The Associated Press reported Monday that Pope Benedict XVI would resign, effective Feb. 28, due to health concerns.
This will make him the first pope to resign in about 600 years.
"Well, I never thought it would happen," said Rev. Bill Donnelly of St. Michael Parish.
Benedict, 85, was elected by the College of Cardinals in 2005 after the death of Pope John Paul II.
"He sounds like a man of wisdom," Donnelly said of Pope Benedict XVI. "As a recognized theologian, his writing seems to have great influence among those who reflect upon theological issues. He's a great theologian."
Donnelly said he couldn't comment on what qualities the next pope should have.
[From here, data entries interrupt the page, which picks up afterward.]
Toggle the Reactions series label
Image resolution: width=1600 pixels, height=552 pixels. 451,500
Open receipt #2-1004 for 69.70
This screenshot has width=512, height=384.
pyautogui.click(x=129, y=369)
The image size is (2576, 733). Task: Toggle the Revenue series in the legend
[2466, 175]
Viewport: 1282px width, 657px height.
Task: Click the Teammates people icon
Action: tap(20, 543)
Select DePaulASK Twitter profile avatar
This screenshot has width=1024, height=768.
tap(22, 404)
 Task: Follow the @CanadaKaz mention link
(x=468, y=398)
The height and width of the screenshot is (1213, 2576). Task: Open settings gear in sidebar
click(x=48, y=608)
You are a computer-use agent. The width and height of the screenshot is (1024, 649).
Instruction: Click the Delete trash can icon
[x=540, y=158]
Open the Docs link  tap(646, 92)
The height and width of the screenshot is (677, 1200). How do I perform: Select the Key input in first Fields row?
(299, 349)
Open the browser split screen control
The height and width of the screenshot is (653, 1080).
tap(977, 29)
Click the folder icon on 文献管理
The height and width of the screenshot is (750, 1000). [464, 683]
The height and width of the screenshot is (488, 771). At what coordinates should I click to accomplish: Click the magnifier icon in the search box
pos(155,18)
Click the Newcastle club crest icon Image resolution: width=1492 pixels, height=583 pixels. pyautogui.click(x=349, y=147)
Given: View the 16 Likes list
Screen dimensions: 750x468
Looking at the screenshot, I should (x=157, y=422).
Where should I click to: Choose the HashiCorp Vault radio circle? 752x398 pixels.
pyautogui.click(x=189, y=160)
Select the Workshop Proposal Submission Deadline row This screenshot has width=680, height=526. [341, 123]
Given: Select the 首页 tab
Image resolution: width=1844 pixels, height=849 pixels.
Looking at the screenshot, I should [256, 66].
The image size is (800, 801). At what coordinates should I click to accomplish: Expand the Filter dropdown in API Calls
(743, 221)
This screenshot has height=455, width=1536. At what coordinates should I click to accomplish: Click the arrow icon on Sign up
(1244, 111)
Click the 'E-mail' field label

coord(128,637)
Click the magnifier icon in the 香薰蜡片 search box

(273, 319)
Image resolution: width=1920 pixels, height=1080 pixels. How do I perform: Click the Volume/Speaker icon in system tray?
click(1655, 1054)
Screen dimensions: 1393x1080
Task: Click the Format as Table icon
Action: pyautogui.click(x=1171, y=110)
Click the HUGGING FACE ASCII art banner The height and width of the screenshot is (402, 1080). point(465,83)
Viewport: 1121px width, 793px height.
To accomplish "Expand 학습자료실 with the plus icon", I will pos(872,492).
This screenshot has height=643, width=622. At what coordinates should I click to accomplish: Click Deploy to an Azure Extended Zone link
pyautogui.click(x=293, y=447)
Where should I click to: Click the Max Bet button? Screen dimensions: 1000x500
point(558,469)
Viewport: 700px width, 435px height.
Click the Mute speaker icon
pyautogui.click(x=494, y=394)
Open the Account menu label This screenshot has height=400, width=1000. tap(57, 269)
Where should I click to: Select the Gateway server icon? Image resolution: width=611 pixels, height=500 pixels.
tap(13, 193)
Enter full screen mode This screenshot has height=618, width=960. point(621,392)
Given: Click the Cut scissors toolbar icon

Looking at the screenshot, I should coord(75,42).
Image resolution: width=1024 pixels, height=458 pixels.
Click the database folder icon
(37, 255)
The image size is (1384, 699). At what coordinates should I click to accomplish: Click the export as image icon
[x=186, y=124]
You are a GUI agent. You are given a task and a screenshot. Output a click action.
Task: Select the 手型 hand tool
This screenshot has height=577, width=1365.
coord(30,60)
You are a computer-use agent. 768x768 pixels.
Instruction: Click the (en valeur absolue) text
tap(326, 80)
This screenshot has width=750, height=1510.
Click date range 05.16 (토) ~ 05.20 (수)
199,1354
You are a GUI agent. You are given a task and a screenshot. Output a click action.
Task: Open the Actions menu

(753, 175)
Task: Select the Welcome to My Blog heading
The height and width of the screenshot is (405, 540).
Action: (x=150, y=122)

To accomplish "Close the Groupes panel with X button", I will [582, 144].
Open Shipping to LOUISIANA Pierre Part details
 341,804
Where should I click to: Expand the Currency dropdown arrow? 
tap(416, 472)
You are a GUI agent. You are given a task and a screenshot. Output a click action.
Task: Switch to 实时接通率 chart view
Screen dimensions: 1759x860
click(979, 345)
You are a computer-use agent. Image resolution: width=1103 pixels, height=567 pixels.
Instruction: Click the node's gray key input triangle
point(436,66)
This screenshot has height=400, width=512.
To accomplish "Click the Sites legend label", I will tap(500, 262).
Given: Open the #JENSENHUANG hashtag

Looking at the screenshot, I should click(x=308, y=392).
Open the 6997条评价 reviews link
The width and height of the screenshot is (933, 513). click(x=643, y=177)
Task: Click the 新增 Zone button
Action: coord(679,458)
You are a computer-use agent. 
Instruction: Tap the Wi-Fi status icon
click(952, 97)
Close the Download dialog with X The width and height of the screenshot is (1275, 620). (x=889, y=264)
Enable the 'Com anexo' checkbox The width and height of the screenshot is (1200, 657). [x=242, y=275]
"When it comes to global affairs, I'm as parochial as the next person," he mused.
Rev. Robert Deeley, Auxiliary Bishop and Vicar General for the Archdiocese of Boston, issued the following statement about the Pope's announcement:
“We have received the Holy Father’s announcement that, having prayerfully discerned that due to physical limitations he is no longer able to fulfill the responsibilities of his office, he will resign effective February 28t. At this time we give thanks to God for the gift of Pope Benedict XVI’s faithful leadership of the Roman Catholic Church during the past 8 years of his papacy. We assure the Holy Father of our prayers and fidelity during these final weeks of his service as the Vicar of Christ. In particular I offer my personal gratitude to the Holy Father for the experience of working closely with him during my time in Rome with the Congregation for the Doctrine of the Faith. I know of his deep and abiding love for the Church and for fulfilling the saving ministry of Jesus.”
On our Facebook page, readers expressed surprise at the announcement.
"Astounded, concerned but hopeful...When elected, Benedict XVI was expected to be a "short termer" which would provide the Cardinals time to seek out their perfect candidate," Cathy Haubner wrote.
"It is historic, a Pope has not resigned in 600 years! He must be quite ill," Maria Rae wrote.